IBM SoftLayer Opening Melbourne, Australia Data Center

The latest data center in IBM SoftLayer's global cloud push is in Melbourne, Australia.

Data Center Knowledge

August 26, 2014

3 Min Read
IBM SoftLayer Opening Melbourne, Australia Data Center
A look at tidy cabling within an IBM SoftLayer facility (source: IBM Softlayer)

IBM is launching a new SoftLayer data center in Melbourne, Australia. The company made a commitment of $1.2 billion to expand its global cloud footprint by 15 data centers. Melbourne will be the sixth data center since it made the commitment.

The new data center replicates the build of its other data centers around the globe. It will have initial capacity of 5,000 servers with room to grow to up to 15,000 servers. SoftLayer's full portfolio of services will be available out of Melbourne, all on one integrated platform.

The company is building in places where it already has an audience but no local data center. Several Australian businesses including Rightship, the Loft Group, HotelsCombined and several tech startups are already implementing IBM’s cloud services in the country.

"Australia is an important market for IBM and SoftLayer. We are seeing a strong appetite for cloud in this market, particularly towards the hybrid cloud model," said Lance Crosby CEO SoftLayer. "We are investing in Australia, combining and strengthening our existing cloud capabilities."

SoftLayer's reach continues to expand internationally under IBM. IBM acquired SoftLayer for about $2 billion last year, SoftLayer forming the basis and infrastructure for its cloud play. Since then, SoftLayer has added over 6,000 customers. The expansion plan is to open 15 new SoftLayer data centers globally, with IBM recently opening SoftLayer data centers in LondonHong Kong and Toronto.

There are several cloud competitors in Australia including AWS, Dell, Telstra and Dimension Data.

IBM has recently partnered with one of Australia’s largest IT distributors, Avnet Technology Solutions, to build a robust business partner network in Australia to deliver SoftLayer services to the mid-market.

SoftLayer adds to bare metal offerings

SoftLayer is also rolling out new hourly-billed bare metal server offerings across its entire data center footprint. The pre-configured servers are available in four configurations and are deployed in under 30 minutes.

Bare metal offers the raw performance of a physical server and is the evolution of dedicated servers. SoftLayer has been offering bare metal for many years, but it continues to shrink the time to deploy through automation. Competition in the space is also heating up, with Rackspace recently launching On-Metal, its bare metal offering.
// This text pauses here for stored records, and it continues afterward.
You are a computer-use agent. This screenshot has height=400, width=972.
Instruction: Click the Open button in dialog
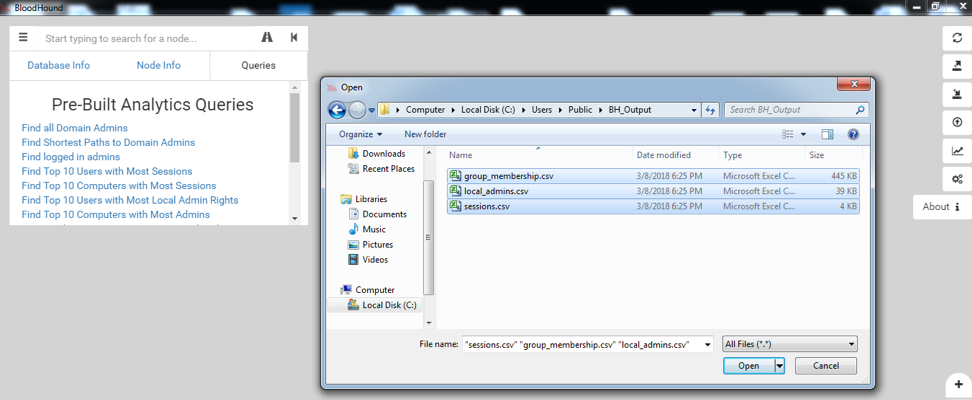click(x=748, y=366)
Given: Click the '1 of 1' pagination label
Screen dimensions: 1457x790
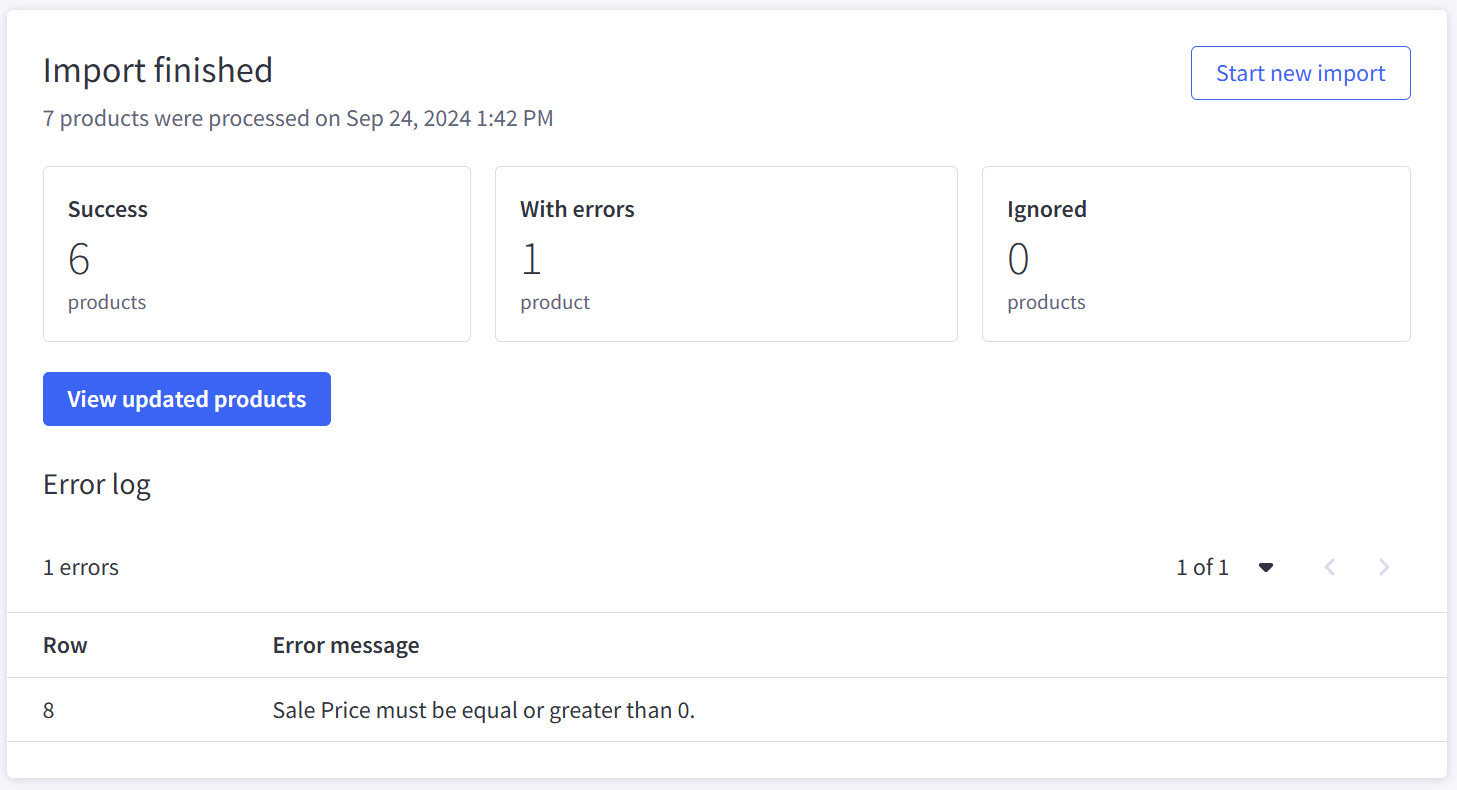Looking at the screenshot, I should pos(1202,567).
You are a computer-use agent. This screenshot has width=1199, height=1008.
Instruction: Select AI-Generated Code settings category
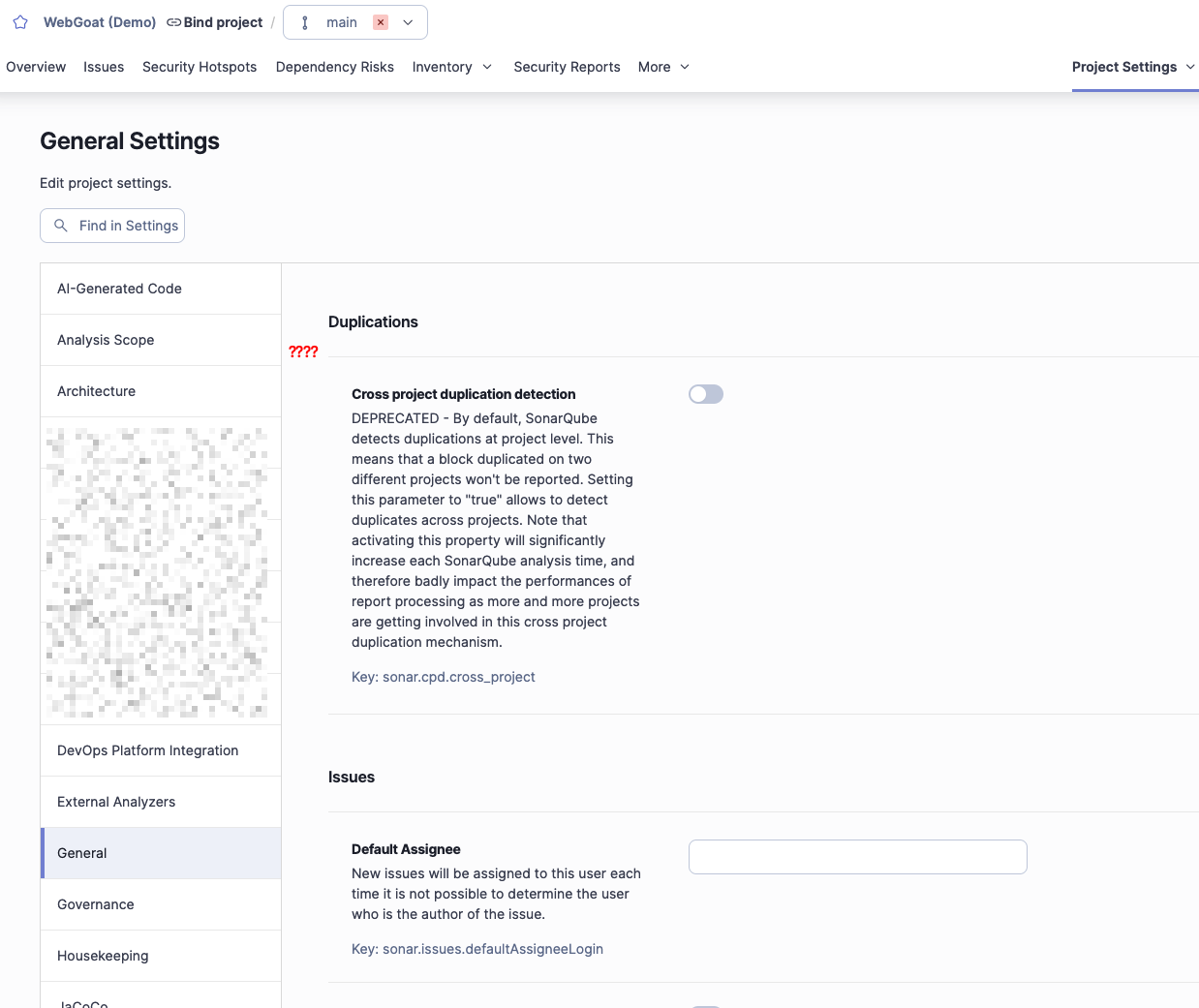(119, 289)
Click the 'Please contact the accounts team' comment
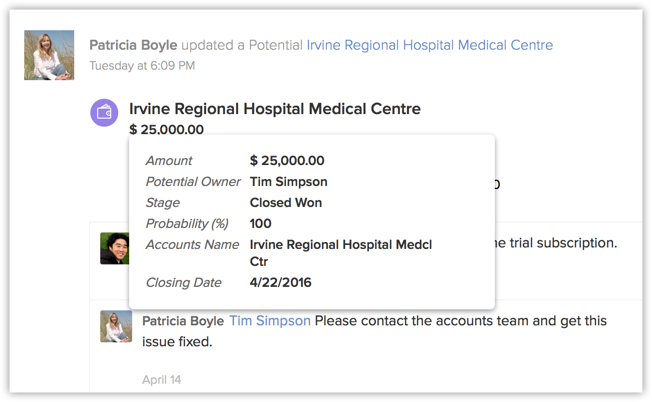 [374, 331]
Internap has long offered bare metal and recently expanded its offering as well.

SoftLayer also offers public cloud in addition to bare metal. “We’re huge proponents of choice,” said Marc Jones, VP Product Innovation. “Bare metal and virtualized public cloud each have a front seat. There’s great workloads for both.”

Does bare metal equal cloud? The lines are blurry

The strictest definition of cloud requires it to be multi-tenant and virtualized, and billed like a utility. These bare metal offerings are single tenant servers. However, the provisioning time for bare metal has drastically reduced and it is offered hourly, further blurring the lines. Bare metal has a performance advantage over public cloud and the flexibility advantage gap that public cloud once had is shrinking.

“The idea of cloud is to help businesses solve their IT challenges with on-demand resources,” said Philbert Shih, managing director Structure Research. “But every business has unique challenges, so to be a true solution cloud, services need to simultaneously be flexible, diverse, and integrated. These hourly bare metal servers take the advantages that the SoftLayer platform already offered—seamlessly integrated bare metal and virtual in one platform, control system, and API—and adds even more flexibility, without sacrificing any of the integration.”

The  four pre-configured bare metal servers are:

  • Intel 1270, Single processor, 8GB RAM, 2 1TB SATA storage, $0.46/hour: Good, solid server for standard workloads like a web server or caching node

  • Intel 1270, 32GB RAM, 2 400GB SSD $1.09/hour: the SSD drives make this a performance box with better IO, good for running a database

The last two configurations are for running Big Data workloads such as Hadoop:

  • -Intel 2620, 2 processors, 32 GB RAM, 4 x 1TB SATA $1.24/hour

  • -Intel 2650, 2 processors, 64 GB RAM, 4 x1TB SATA $1.32/hour

Customers may choose from four base configurations with CentOS, Debian, FreeBSD, or Ubuntu operating system installed. The base configuration is deployed within 30 minutes, after which the server may be further customized with additional OS or application installations.